BY: TYLER FYFE
Though 9.1 billion land animals are killed yearly in the United States after being segregated from their families and incarcerated in warehouses like mass graves, this is not the reason that I chose to become a vegetarian.
Forty-five years after the publication of Animals, Men and Morals, the world’s appetite for meat has increased substantially. It is expected that by 2016, the average American will consume 213 pounds of red meat and poultry per year. Moral arguments for the rights of animals are nearly bulletproof, so why have they been largely unsuccessful at creating visible social change? The reason might lie in how the discussion has been philosophically framed. It’s doubtless that years from now we will look back at the blood-stained archives of human action and think “how could we do this?” But the chapters of American domestic and foreign policy have always been driven by national interest—empathy is an afterword.
The global population is expected to increase to nine billion people by the year 2050, from seven billion today. Currently, livestock covers 45 per cent of the earth’s land and is responsible for 70 per cent of global water withdrawals.
But here is a stark reality— as increasing amounts of land are cleared and natural water systems are diverted or depleted, lush greenery and vast delta will give way to sand. Currently the raising of livestock, notably the massive amounts of grain and soy needed to raise a full-grown cow, is the leading cause of desertification. But this isn’t just an environmental issue to be embraced by green-washing brand labels in the aisles of your local supermarket—this is an issue of food security. It is not a far stretch back into American history to recall a drought that overtook 75 per cent of the country and crippled 27 states. The Dust Bowl was the worst drought in U.S. history and caused mass exodus and mass poverty. It was the direct result of unsustainable farming practices.
Before politics and even religion, diet is the most dangerous land mine of 21st century conversation. Because unlike religion or politics, the enemy does not stand at a comfortable distance. Before signing the Emancipation Proclamation, Lincoln wrote: “We must free the slaves, or ourselves be subdued.” What he was referring to was an argument that allowed him to gain popular support for the disbandment of what was then a major part of the American economy. He knew moral persuasion could be logically sidestepped. But if emancipation of the oppressed was seen as a military strategy (which it was) then moral relativism would be forced to submit to the national interest and the outcome would be just the same.
Whether wielding a steak knife or chopsticks like daggers, I’ve seen both meat-enthusiasts and vegetarians act with similar tyranny at the dinner table. And although they value the sentience of animals differently, all humans seek to avoid suffering. This is why I didn’t become a vegetarian to save the animals. I became a vegetarian to save my children.
Currently, animal agriculture is responsible for 14.5 per cent of annual GHG emissions worldwide.
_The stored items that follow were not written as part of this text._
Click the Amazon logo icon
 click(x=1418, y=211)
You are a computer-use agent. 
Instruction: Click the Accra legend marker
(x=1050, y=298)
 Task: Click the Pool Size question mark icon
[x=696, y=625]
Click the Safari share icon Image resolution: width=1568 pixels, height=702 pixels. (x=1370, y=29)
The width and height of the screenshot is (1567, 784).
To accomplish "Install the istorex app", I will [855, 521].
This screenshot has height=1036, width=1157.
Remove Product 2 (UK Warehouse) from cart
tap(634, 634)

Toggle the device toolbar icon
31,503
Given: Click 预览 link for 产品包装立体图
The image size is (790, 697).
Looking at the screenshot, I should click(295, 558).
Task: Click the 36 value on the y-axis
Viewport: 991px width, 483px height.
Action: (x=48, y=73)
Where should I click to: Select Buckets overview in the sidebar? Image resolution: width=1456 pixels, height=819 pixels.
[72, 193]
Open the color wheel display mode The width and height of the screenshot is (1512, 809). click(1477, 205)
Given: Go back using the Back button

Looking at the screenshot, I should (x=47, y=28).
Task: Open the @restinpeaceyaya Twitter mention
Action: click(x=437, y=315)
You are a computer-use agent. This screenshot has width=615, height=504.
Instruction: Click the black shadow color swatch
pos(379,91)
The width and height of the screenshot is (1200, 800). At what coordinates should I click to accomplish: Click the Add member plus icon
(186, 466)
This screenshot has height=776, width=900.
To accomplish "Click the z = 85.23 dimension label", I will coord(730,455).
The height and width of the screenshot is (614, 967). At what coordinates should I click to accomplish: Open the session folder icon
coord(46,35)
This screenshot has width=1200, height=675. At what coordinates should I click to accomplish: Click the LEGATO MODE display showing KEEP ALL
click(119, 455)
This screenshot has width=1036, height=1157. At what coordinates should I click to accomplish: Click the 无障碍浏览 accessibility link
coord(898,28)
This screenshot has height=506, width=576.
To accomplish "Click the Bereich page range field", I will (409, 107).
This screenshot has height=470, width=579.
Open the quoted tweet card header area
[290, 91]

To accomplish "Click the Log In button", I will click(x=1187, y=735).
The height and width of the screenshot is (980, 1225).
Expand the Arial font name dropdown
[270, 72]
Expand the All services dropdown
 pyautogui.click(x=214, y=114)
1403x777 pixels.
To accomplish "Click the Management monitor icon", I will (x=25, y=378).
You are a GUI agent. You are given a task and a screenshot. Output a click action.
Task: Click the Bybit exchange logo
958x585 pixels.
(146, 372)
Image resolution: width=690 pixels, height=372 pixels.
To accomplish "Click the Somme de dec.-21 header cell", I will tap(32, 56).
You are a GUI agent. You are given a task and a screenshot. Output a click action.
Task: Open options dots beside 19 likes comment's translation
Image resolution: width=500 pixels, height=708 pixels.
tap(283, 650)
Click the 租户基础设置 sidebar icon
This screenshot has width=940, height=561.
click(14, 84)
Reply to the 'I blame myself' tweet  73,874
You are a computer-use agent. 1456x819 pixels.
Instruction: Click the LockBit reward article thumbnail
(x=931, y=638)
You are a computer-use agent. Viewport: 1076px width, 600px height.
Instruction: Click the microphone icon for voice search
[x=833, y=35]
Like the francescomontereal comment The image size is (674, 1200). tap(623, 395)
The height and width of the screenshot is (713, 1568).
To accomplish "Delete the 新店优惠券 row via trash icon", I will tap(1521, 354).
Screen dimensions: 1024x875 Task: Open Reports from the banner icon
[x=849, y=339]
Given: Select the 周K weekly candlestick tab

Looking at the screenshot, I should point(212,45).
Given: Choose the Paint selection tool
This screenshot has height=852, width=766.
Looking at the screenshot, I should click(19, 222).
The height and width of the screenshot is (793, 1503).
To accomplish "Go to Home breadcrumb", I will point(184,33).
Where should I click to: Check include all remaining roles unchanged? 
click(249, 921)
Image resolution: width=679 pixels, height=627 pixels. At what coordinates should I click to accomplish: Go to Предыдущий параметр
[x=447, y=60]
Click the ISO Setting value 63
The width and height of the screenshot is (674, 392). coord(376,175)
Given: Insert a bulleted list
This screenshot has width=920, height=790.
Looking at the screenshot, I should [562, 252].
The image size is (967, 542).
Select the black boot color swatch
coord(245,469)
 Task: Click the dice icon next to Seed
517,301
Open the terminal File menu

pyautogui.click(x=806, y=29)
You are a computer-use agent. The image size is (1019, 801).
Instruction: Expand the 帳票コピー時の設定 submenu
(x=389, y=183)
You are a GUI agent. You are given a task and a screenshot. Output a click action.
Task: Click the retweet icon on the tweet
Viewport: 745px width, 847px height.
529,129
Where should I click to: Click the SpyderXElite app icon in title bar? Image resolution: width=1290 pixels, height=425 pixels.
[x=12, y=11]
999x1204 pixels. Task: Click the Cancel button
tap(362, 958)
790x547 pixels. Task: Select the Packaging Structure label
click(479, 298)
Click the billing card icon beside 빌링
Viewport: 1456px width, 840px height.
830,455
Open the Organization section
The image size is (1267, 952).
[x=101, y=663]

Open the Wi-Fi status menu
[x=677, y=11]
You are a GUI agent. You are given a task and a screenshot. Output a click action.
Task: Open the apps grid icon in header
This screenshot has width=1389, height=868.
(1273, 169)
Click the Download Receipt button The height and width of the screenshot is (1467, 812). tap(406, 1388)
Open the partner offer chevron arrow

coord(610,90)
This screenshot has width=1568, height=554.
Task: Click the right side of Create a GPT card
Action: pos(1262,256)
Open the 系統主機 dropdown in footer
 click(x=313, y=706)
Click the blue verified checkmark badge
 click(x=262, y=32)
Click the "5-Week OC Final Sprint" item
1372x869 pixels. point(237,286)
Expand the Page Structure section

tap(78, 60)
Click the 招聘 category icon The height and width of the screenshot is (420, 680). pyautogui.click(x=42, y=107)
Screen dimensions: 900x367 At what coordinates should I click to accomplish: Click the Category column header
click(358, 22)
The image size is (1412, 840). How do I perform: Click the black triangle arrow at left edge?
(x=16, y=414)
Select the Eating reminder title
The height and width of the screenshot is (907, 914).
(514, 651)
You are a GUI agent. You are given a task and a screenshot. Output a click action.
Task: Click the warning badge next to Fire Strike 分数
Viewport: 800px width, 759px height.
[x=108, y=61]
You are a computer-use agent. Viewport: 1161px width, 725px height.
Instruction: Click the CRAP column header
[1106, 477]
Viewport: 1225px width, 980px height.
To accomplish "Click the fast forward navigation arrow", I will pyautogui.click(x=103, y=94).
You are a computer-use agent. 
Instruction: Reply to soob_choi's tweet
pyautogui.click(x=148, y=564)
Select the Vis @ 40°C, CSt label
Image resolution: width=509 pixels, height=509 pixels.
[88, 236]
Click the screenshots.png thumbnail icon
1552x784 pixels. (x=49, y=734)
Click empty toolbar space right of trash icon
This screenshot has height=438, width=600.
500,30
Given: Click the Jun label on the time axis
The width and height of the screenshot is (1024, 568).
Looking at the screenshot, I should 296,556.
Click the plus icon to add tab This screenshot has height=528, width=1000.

But based on population trajectory and the world’s current lust for meat and convenience foods, this number is estimated to increase by 80 per cent.
According to an interview by Prof Tim Benton at the University of Leeds, “The biggest intervention people could make towards reducing their carbon footprints would not be to abandon cars, but to eat significantly less red meat.”
And while apocalyptic statistics can be numbing, should we choose to put them on a minor mental shelf, American excess will give way to malnutrition. High-meat diets cause double the climate-warming carbon emissions of plant-based diets. For every 1.8°F increase in global surface temperature, we can expect a 10 per cent decline in the world’s major crops. Assume that a full stomach of meat now will be the footnotes of a growling stomach in just decades.
Americans consume 35 pounds more meat per year than they did in 1965. But there has also been an equally dramatic increase in lifestyle diseases, such as type 2 diabetes and coronary heart disease. Feeding a young child a heavy diet of meat is much like putting a pack of cigarettes on the kitchen table. Both smoking and meat-eating have less to do with human health and more to do with cultural and personal addiction. Both are proven to cause adverse long-term health effects. Of course there is one major difference in my comparison— the second-hand smoke of meat-eating affects a much larger percentage of the population.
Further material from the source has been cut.